Когда Пеллетье открывал глаза, то задумывался над поведением купальщиков. Очевидно, они чего-то ждали, но не так чтобы с огромным нетерпением. Просто время от времени принимали сосредоточенный вид, и глаза их задерживались на одну-две секунды на горизонте, а потом снова отдавали себя течению времени на этом пляже, и на лицах их не отражались ни сомнения, ни разочарования. Полностью погрузившись в созерцание купальщиков, Пеллетье забывал о Нортон, будучи, похоже, уверенным в ее присутствии, каковое присутствие обнаруживал шум, время от времени доносившийся из внутренних комнат, где или не было окон, или же они выходили на холмы и поля, а не на море и на переполненный пляж. Спал Пеллетье – это он обнаружил, основательно углубившись в сон, – в кресле рядом с рабочим столом и окном.
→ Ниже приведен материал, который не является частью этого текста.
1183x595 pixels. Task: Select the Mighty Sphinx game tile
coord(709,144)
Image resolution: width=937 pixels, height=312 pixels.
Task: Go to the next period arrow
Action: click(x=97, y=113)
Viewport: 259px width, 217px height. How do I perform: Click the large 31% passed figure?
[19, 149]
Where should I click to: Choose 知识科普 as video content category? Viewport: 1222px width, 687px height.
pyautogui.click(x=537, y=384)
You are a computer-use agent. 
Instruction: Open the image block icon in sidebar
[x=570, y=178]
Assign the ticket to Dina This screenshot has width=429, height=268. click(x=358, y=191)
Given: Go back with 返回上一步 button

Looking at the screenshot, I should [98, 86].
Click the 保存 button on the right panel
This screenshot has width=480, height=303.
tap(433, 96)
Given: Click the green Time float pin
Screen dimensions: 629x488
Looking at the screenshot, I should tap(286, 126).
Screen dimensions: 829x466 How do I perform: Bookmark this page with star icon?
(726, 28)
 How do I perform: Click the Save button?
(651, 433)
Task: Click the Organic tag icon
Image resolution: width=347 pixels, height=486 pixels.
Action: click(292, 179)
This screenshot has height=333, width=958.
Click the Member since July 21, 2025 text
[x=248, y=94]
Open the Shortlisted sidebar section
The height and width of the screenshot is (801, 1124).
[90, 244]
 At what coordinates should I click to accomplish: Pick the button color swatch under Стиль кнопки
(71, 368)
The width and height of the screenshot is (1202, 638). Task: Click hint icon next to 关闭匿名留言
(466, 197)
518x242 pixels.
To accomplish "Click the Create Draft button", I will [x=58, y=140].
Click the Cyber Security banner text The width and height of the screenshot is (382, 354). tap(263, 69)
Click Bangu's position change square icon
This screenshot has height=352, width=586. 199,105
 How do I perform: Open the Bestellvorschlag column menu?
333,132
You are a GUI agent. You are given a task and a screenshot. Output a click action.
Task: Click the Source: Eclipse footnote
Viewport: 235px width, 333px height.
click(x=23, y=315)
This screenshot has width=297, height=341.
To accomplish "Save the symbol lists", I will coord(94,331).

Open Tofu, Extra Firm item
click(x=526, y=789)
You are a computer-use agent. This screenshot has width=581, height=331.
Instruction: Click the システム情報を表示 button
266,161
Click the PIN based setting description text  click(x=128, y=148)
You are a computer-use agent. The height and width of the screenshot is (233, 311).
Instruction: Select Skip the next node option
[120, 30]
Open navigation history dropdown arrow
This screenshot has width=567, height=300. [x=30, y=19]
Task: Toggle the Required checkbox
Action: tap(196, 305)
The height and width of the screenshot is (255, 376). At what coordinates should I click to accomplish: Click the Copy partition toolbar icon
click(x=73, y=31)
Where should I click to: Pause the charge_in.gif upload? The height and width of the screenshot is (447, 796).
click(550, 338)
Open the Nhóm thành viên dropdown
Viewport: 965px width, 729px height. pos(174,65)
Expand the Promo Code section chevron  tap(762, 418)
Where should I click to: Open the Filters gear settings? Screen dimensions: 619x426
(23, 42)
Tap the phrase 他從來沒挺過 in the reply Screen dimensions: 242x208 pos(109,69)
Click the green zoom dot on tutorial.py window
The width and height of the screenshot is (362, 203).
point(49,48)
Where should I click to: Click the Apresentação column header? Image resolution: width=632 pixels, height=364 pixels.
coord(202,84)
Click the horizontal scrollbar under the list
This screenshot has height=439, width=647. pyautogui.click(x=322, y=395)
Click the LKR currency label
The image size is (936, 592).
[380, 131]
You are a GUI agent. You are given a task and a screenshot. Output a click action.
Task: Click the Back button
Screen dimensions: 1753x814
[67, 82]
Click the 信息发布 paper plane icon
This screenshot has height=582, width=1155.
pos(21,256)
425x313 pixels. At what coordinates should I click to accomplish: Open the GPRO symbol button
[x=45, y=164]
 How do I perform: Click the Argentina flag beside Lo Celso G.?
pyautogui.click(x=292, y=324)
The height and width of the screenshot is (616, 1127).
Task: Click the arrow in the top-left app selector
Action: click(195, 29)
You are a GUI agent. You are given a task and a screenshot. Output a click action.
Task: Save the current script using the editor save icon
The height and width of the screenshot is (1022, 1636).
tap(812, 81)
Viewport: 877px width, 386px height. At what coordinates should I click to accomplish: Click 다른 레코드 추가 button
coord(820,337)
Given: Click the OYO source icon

Причем спал явно мало, и, даже когда солнце садилось, он пытался как можно дольше бодрствовать, вперившись глазами в пляж, превратившийся в черный холст или глубокий колодец; он пытался выискать хоть какой-нибудь свет – очерк фонаря или вьющееся пламя костра. Чувство времени изменяло ему. Еще он смутно припоминал сцену, которая то ли вгоняла в краску стыда, то ли воодушевляла – всё в равных частях. На столе лежали бумаги – рукописи Арчимбольди, именно рукописи, он их и купил в таком качестве, хотя, просматривая теперь, сознавал, что написаны они на французском, а не на немецком. Рядом стоял телефон, который никогда не звонил. С каждым днем становилось все жарче.

Однажды утром, около полудня, он увидел, как купальщики отрываются от своих обычных занятий и застывают, глядя, все разом, на горизонт. Там ничего не происходило. Но тогда, в первый раз, купальщики начали разворачиваться и уходить с пляжа. Одни проскальзывали по грунтовой дороге между двумя холмами, другие уходили прямо в поле, цепляясь за кусты и камни. Немногие терялись из виду где-то по направлению к ущелью, и Пеллетье не видел их, но знал, что они начинают долгое восхождение к вершине. На пляже уже не было людей, только в песчаной впадине лежал, чуть высовываясь, какой-то сверток, темное пятно на желтом фоне. Несколько мгновений Пеллетье взвешивал в уме необходимость спуститься к пляжу и закопать, со всеми приличествующими случаю предосторожностями, этот сверток на дне дырки. Но только мысли его касались долгого пути, который пришлось бы проделать, чтобы дойти до пляжа, он покрывался потом и потел все сильнее и сильнее, словно где-то у него открылся краник, который никак не получалось прикрутить.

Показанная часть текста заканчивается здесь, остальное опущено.